Re: Flashing lights - apologies, I was guilty of this, mainly as a means of conserving battery too, and never really thought about it as being a distraction. Likewise, I'll remember this in future.


----------



## slowmotion (21 Oct 2013)

I'm afraid I was guilty of flashing. Sorry.


----------



## dellzeqq (21 Oct 2013)

slowmotion said:


> I'm afraid I was guilty of flashing. Sorry.


sig line alert!


----------



## CharlieB (21 Oct 2013)

Four years of commuting through NW London has taught me one flashing, one steady. Apologies. 
As for waymarking, if you get really bored waiting for the TECs, you can always play with the bendy bollards that are springing up (geddit?) everywhere.
A fab night out - too warm even.
Thanks to everyone. Is that the first time we've got to Faversham and it's still dark?


----------



## Tim Hall (21 Oct 2013)

Umm, as one who couldn't do this ride, where are the pictures? I've seen deptfordmarmoset's, but surely there must be others.


----------



## Aperitif (21 Oct 2013)

Flashing in slow motion is a sight to behold. I'm sure many would like to be as old.
Congratulations on your personal milestone, Ian - not just for the number 100 but for the dedication in counting them! May you still be writing on your 1000th. (18 years at one a week - approx)
Great photo essays everyone. I hope you all bought Fay a drink, and - I'm sorry I missed you, Frank. One day.


----------



## Aperitif (21 Oct 2013)

Great mindless think alike...


----------



## Flying Dodo (21 Oct 2013)

I very nearly didn't do this ride. On Thursday night at about 8 pm, my left elbow suddenly starting burning and becoming very painful, all within 30 minutes. It swelled up, and being so painful meant I didn't get a lot of sleep as we didn't have any painkillers in the house. Friday morning saw me nipping out to get some ibuprofen which seemed to help a bit, although according to the doctor I saw Friday afternoon, I've got bursitis, so hopefully the antibiotics I've now got will sort it out. As the elbow felt ok-ish, and I didn't want to be a party pooper, I headed off to London.

At the magic hour of midnight, after the peloton had departed, I stayed behind at HPC with the Speed Skaters, as their star champion Tanya was slightly delayed, and Andy wasn't 100% sure of the route. So we then had a fast dash up to Westminster, only to catch everyone up as soon as we turned onto the Embankment. I let the Speed Skaters race ahead, and proceeded to loiter at the back. It's always a delight when Susie gets asked to be the All Up Lady, as not only is she always laughing, but we end up having some quite esoteric discussions about a very wide range of topics. Suffice to say, that Susie can now recognise most people without looking at your faces.......

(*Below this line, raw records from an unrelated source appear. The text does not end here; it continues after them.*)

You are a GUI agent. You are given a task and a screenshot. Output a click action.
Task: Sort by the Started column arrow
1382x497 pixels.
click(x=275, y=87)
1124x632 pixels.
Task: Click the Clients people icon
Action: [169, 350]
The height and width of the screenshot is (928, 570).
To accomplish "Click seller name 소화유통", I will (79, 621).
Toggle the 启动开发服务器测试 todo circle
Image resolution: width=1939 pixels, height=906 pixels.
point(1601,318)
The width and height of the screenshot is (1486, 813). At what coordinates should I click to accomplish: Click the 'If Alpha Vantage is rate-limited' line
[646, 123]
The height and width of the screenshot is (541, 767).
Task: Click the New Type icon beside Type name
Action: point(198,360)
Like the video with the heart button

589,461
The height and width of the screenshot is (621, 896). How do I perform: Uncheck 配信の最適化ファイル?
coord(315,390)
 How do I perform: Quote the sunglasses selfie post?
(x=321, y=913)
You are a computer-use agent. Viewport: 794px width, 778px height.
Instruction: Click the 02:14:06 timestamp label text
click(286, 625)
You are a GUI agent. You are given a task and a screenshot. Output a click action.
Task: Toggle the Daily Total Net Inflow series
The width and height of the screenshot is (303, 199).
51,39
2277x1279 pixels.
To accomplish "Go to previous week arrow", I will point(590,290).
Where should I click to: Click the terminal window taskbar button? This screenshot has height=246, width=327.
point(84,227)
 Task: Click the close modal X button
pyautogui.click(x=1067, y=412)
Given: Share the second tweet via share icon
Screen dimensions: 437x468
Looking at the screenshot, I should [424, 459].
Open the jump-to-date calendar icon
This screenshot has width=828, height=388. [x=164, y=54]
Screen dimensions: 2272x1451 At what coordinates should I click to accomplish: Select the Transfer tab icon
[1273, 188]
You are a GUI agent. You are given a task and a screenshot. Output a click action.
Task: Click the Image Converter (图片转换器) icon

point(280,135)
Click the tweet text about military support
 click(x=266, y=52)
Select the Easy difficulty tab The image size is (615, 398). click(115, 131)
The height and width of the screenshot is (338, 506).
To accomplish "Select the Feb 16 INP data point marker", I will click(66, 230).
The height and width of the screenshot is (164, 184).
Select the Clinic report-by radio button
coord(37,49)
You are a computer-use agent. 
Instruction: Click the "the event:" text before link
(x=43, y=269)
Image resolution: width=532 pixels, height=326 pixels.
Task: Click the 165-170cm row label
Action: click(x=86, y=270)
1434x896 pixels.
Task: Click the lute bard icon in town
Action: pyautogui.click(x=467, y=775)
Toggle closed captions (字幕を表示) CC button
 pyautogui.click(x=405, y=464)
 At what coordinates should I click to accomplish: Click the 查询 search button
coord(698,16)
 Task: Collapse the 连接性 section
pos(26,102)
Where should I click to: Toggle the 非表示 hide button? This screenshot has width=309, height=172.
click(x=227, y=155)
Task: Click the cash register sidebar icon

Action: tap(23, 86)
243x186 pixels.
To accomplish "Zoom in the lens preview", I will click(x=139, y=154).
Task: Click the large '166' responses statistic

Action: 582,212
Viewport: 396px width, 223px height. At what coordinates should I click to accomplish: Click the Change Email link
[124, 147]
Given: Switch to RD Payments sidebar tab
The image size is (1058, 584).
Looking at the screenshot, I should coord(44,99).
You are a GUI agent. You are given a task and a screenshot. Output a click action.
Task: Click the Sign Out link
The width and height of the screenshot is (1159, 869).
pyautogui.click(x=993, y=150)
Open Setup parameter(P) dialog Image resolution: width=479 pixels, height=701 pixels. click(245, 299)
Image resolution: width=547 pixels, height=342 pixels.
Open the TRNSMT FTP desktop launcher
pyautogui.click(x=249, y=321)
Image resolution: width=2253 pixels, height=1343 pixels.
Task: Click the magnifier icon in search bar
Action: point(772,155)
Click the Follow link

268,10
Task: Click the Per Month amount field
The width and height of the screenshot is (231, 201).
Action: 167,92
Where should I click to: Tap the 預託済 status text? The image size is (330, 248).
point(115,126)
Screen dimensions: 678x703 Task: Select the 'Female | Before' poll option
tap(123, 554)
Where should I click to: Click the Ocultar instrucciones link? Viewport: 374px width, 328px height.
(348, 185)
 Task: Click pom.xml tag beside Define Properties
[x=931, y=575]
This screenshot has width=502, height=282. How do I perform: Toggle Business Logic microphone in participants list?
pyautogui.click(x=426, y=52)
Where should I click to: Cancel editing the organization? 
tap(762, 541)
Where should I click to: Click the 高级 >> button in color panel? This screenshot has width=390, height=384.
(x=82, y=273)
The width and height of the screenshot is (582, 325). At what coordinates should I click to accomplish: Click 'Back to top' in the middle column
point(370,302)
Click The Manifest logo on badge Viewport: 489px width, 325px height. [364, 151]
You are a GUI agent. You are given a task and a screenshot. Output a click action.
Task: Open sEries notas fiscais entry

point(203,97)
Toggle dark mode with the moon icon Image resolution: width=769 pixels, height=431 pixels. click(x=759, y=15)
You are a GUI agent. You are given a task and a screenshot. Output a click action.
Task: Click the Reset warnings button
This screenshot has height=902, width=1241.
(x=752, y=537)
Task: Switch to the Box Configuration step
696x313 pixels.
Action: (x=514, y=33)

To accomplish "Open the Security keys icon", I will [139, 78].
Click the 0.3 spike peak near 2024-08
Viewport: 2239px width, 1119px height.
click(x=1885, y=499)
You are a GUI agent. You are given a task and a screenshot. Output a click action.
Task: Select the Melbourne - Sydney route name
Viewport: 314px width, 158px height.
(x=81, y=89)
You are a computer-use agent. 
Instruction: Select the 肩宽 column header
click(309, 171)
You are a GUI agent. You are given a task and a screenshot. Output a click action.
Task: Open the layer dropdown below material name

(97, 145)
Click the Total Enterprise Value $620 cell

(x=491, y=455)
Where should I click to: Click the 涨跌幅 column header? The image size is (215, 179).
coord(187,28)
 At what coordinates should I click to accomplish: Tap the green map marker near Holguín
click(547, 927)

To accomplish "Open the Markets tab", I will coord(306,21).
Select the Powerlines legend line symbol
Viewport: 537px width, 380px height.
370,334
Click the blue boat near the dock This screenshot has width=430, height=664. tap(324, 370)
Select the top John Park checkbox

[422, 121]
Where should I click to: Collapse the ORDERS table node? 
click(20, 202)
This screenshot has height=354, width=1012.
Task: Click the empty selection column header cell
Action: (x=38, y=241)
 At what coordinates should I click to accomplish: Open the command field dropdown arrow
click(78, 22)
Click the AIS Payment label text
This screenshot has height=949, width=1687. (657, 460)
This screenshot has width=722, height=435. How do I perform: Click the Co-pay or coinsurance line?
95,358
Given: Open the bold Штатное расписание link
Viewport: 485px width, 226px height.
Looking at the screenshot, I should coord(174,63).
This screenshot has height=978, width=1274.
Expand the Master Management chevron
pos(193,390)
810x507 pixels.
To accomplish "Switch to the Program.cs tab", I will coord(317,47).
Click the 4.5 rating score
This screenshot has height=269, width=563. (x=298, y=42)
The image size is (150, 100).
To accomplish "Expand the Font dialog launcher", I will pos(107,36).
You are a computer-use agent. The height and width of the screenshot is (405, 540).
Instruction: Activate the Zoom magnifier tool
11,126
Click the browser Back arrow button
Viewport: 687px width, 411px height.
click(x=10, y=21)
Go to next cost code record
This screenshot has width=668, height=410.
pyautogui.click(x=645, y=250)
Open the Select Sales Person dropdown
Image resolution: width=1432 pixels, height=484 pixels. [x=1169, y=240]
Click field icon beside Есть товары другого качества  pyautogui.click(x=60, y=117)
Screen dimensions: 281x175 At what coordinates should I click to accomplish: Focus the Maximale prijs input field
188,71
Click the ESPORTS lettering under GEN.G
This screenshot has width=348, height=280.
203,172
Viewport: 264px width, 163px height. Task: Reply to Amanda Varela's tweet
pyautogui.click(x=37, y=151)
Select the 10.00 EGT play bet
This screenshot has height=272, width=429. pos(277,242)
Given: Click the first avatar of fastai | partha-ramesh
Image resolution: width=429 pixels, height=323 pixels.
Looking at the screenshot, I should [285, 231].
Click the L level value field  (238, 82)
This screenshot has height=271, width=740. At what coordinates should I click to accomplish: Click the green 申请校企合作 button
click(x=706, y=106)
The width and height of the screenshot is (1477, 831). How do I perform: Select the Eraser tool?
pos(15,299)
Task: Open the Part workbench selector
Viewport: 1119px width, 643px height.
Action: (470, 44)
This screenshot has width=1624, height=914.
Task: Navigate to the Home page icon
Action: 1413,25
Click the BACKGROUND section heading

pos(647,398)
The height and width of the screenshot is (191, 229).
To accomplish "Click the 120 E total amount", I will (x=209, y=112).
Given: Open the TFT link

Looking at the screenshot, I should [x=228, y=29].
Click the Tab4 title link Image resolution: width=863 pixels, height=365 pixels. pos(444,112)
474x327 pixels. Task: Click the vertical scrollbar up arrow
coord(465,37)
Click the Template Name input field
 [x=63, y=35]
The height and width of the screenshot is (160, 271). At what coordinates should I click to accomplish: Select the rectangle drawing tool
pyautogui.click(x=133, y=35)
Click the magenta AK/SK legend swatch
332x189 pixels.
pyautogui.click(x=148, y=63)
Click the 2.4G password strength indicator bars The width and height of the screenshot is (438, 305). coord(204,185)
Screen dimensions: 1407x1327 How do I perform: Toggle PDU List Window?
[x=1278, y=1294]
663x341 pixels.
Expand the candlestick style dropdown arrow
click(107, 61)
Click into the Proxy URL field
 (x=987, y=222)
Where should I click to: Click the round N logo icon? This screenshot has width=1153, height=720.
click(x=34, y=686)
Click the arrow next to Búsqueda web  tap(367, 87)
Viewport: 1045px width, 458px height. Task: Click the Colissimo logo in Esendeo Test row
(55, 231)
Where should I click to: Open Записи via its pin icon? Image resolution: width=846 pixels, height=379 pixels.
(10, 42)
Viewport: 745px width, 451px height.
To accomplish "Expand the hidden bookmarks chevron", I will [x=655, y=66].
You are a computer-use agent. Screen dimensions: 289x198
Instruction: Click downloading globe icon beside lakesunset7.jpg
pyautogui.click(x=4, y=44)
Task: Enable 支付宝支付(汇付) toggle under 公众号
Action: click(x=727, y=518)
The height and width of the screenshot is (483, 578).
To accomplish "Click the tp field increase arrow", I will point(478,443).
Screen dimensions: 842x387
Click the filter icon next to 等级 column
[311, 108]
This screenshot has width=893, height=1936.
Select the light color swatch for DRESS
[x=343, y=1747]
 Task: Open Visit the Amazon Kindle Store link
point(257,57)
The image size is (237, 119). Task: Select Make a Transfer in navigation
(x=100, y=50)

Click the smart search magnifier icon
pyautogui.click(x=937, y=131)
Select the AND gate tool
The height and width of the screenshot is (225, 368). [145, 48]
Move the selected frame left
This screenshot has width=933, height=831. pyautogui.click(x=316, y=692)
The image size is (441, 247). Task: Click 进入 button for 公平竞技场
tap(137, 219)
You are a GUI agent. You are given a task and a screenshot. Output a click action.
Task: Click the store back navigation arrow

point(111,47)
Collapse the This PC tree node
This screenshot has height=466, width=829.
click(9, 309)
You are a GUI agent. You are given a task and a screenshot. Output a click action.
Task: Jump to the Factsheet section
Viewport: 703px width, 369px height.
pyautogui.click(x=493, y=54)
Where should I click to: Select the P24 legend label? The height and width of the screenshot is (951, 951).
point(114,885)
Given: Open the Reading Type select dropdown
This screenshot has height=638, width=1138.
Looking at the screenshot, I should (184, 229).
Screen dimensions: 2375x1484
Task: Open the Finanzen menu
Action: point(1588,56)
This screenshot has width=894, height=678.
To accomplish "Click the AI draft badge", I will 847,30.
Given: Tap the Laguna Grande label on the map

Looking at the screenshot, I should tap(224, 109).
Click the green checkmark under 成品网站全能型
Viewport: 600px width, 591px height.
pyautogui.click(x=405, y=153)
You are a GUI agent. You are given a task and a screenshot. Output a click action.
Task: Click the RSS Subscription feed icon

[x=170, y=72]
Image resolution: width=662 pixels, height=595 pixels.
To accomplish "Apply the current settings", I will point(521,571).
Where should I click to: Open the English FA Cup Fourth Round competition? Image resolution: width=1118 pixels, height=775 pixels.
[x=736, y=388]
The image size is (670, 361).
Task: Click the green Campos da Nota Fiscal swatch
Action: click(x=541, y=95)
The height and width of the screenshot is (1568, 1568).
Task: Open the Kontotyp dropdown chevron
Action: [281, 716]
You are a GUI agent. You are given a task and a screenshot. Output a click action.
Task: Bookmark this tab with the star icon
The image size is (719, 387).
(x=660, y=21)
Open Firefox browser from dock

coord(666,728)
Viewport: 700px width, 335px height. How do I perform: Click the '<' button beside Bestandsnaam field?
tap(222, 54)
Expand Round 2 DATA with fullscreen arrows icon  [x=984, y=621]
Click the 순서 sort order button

What a night! That's one of the many thoughts running through my head, as we powered our way through the mean streets of London. Although that also set me off along the lines of the Four Seasons Song. In fact, I'm not sure why, but just recently I've been making a few musical connections with the FNRttC. A few months ago I'd commented about Ride of the Valkyries for zooming down Reigate Hill, and for last month's Southend ride, I had the endless refrain of Love is all around in my head, although I think this was probably a combination of "Wet Wet Wet" and some of the song's lyrics, such as "I feel it in my fingers, I feel it in my toes", which just seemed to summarise the complete wetness of that ride.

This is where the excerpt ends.